> [Input records]:
+===+

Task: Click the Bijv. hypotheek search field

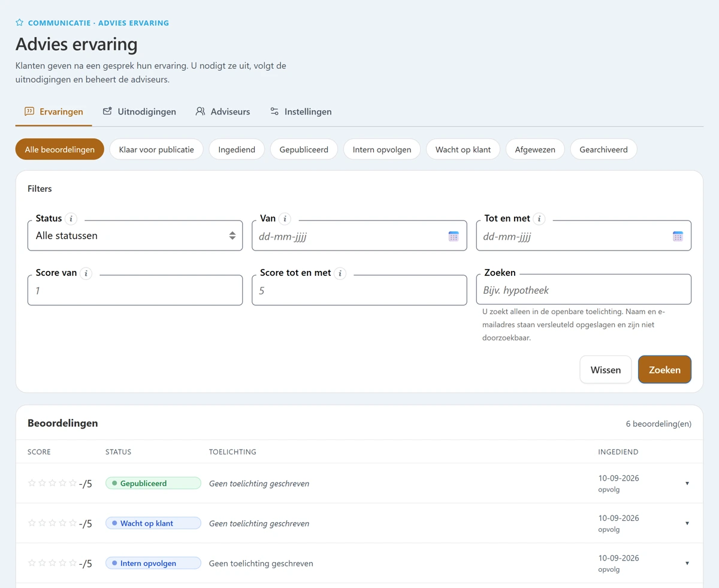Action: (584, 290)
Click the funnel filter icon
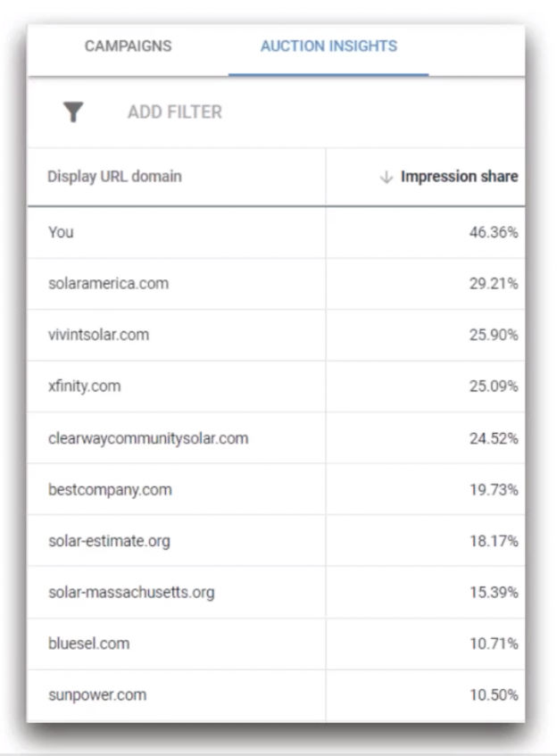The image size is (557, 756). 73,112
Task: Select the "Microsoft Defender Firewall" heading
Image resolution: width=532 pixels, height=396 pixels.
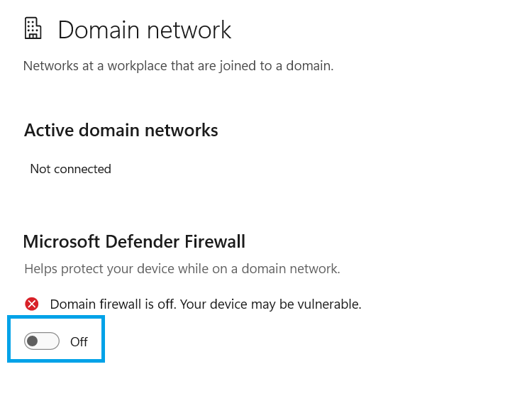Action: coord(134,241)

+===+

> [Action item]:
An exact copy of all entries is needed, with no pictures in it.

> [Answer space]:
Task: Click the Bijv. hypotheek search field

Action: (584, 290)
Click the funnel filter icon
The image size is (557, 756). 73,112
Task: Select the "Microsoft Defender Firewall" heading
Image resolution: width=532 pixels, height=396 pixels.
Action: coord(134,241)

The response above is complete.